I remembered, too, the three of us finding a secret garden, somewhere in the heart of the wood. Behind some hidden wall or doorway, it had been. Fruit trees run wild, apple, cherry, pear; broken marble fountains, trickles of water still bubbling along tracks green with moss and worn deep into the stone; great ivy-draped statues in every corner, feet wild with weeds, arms and heads cracked away and scattered among long grass and Queen Anne's lace. Gray dawn light, the swish of our feet and dew on our bare legs. Jamie's hand small and rosy on the stone folds of a robe, her face upturned to look into blind eyes. The infinite silence. I was very well aware that if this garden had existed it would have been found when the archaeologists did their initial survey, and the statues would have been in the National Museum by now, and Mark would have done his level best to describe them to us in detail, but this was the problem: I remembered it, all the same.

* * *

The guys from Computer Crime rang me early Wednesday morning: they had finished trawling through our last Tracksuit Shadow suspect's computer, and they confirmed that he had, in fact, been online when Katy died. With a certain amount of professional satisfaction, they added that, although the poor bastard shared the house and the computer with both his parents and his wife, e-mails and discussion-board posts showed that each of the occupants made characteristic spelling and punctuation errors. The posts made while Katy was dying matched our suspect's pattern to a T.
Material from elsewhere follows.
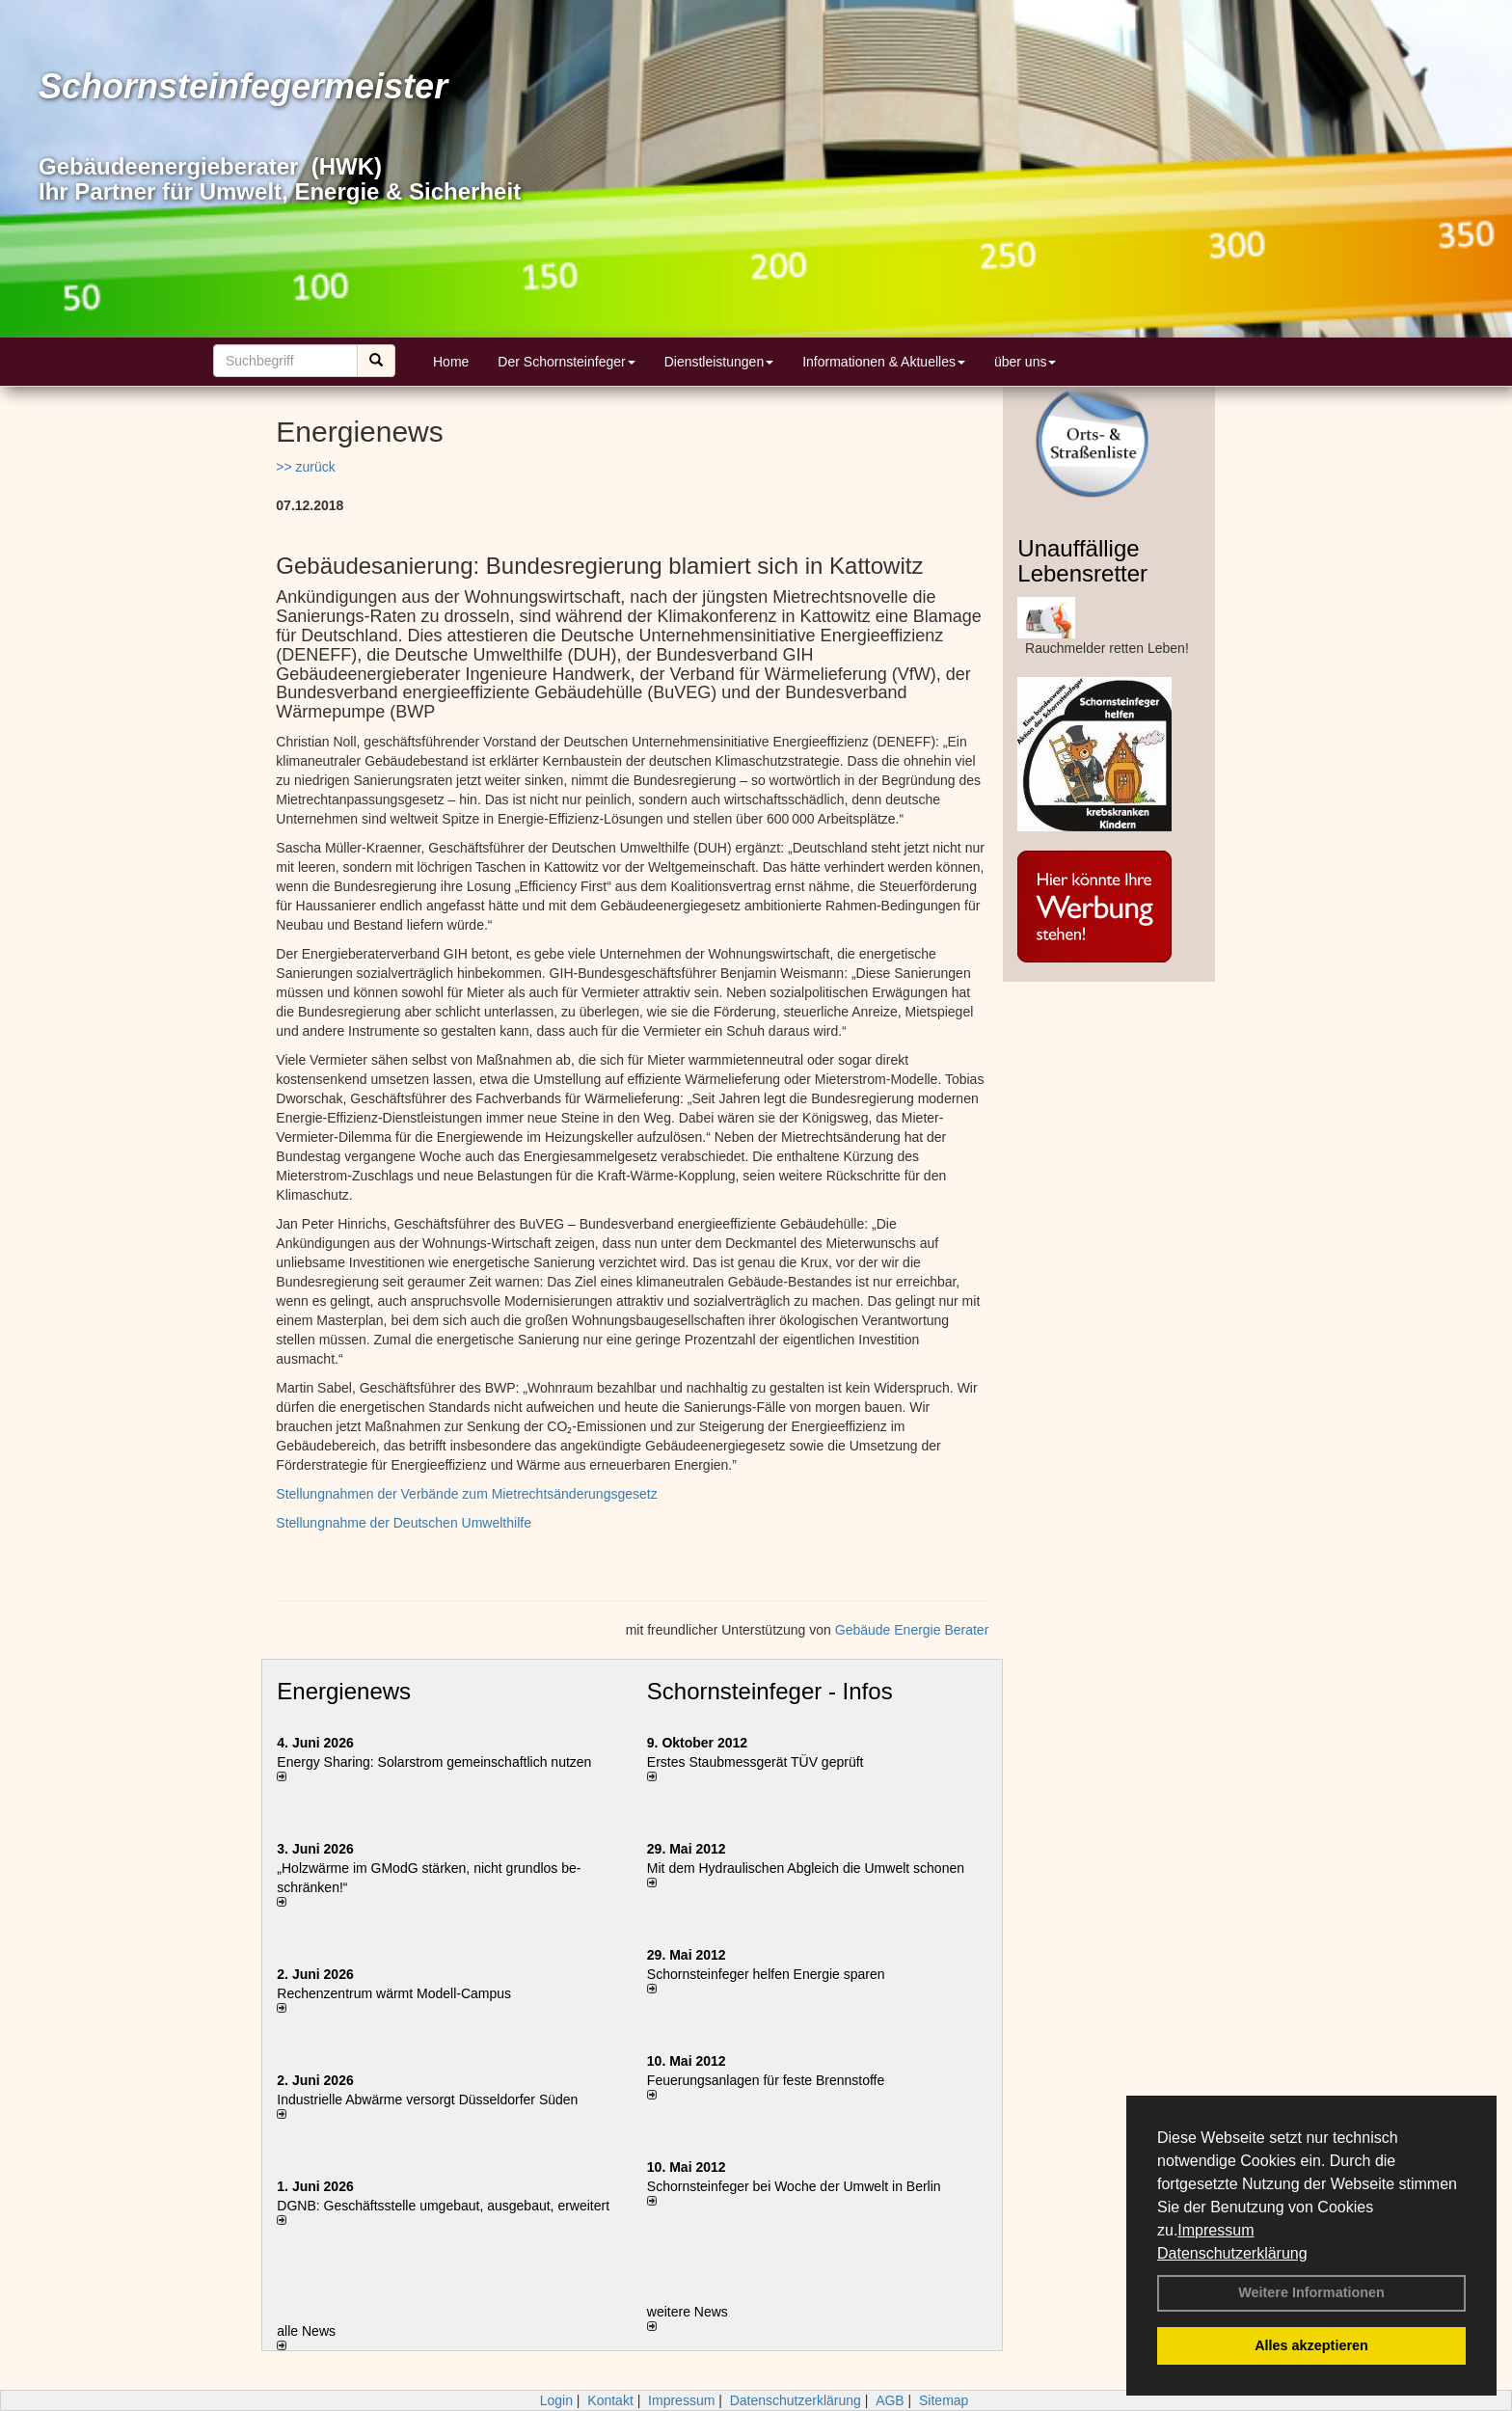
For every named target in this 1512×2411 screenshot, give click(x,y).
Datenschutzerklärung (1232, 2253)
"Buggery," I said, hanging up and putting my face in my hands. We already had security footage of the night-bus guy in Supermac's, dipping chips into barbecue sauce with the glacial concentration of the very drunk. Deep down, a part of me had been expecting this, but I was feeling pretty ropy-no sleep, not enough coffee, nagging headache-and it was way too early in the morning to find out that my one good lead had gone south.
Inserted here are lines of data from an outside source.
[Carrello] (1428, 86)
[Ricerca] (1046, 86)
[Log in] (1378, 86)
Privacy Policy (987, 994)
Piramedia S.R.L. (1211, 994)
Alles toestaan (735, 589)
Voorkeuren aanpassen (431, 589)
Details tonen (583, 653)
"What?" Cassie asked, looking up from whatever she was doing.

"The Kawasaki Kid's alibi checked out. If this guy Jessica saw is our man, he's not from Knocknaree, and I don't have the first clue where to look for him. I'm back to bloody square one."
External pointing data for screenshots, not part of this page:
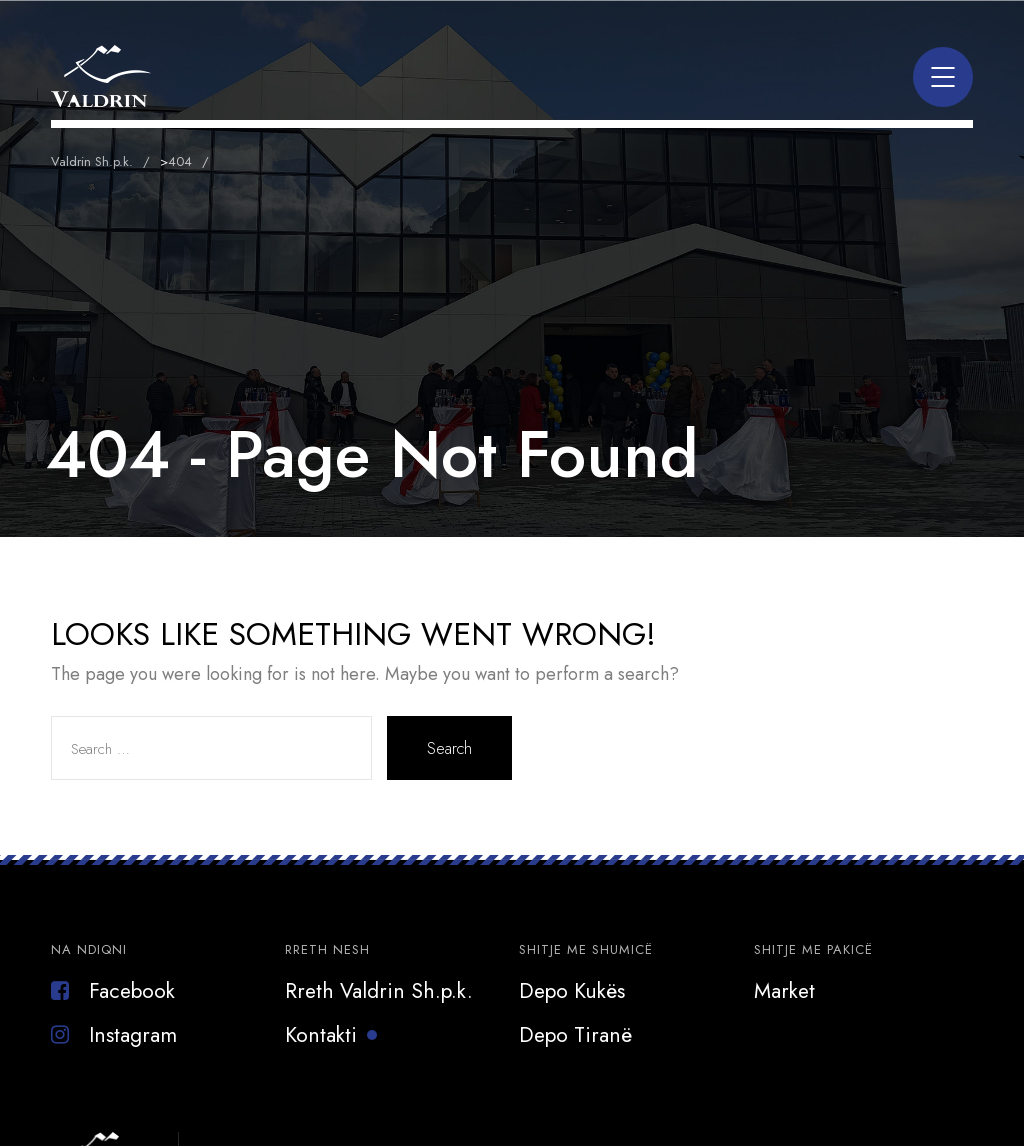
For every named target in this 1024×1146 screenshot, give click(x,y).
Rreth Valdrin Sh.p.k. (379, 991)
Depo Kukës (572, 991)
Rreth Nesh (327, 949)
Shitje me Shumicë (586, 949)
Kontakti (321, 1035)
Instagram (114, 1035)
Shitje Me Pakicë (813, 949)
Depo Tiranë (575, 1035)
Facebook (113, 991)
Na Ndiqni (89, 949)
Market (784, 991)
Cassie tossed down a handful of paper and rubbed her eyes. "Rob, our guy's local. Everything's pointing that way."

"Then who the fuck is Tracksuit Boy? If he's got an alibi for the murder and he just happened to talk to Katy one day, why hasn't he said so?"

"Assuming," Cassie said, glancing at me sideways, "he actually exists."

A flare of disproportionate, almost uncontrollable fury shot through me. "Sorry, Maddox, but what the hell are you talking about? Are you suggesting that Jessica made the whole thing up, just for laughs? You've barely seen those girls. Do you have any idea quite how devastated they are?"

"I'm saying," Cassie said coolly, her eyebrows lifting, "that I can think of circumstances in which they might feel they had a very good reason to make up a story like that."

In the fraction of a second before I lost my temper altogether, the penny dropped. "Shit," I said. "The parents."

"Hallelujah. Signs of intelligent life."

"Sorry," I said. "Sorry for biting your head off, Cass. The parents…Shit. If Jessica thinks one of their parents did it, and she made up this whole thing-"

"Jessica? You think she could come up with something like this? She can hardly talk."

"OK, then Rosalind. She comes up with Tracksuit Boy to take our attention off her parents, coaches Jessica-the whole Damien thing is just a coincidence. But if she bothered to do that, Cass…if she went to this much hassle, she must know something pretty bloody definitive. Either she or Jessica must have seen something, heard something."

"On the Tuesday…" Cassie said, and checked herself; but the thought passed between us all the same, too horrible to be voiced. On that Tuesday, Katy's body must have been somewhere.

"I need to talk to Rosalind," I said, going for the phone.

"Rob, don't chase her. She'll only back off. Let her come to you."

She was right. Kids can be beaten, raped, abused in any number of unthinkable ways, and still find it all but impossible to betray their parents by asking for help. If Rosalind was shielding Jonathan or Margaret or both, then her whole world would crumble when she told the truth, and she needed to come to that in her own time. If I tried to push her, I would lose her. I put the phone down.

But Rosalind didn't ring me. After a day or two my self-restraint ran out and I called her mobile-for a variety of reasons, some more inchoate and troubling than others, I didn't want to phone the land line. There was no answer. I left messages, but she never rang me back.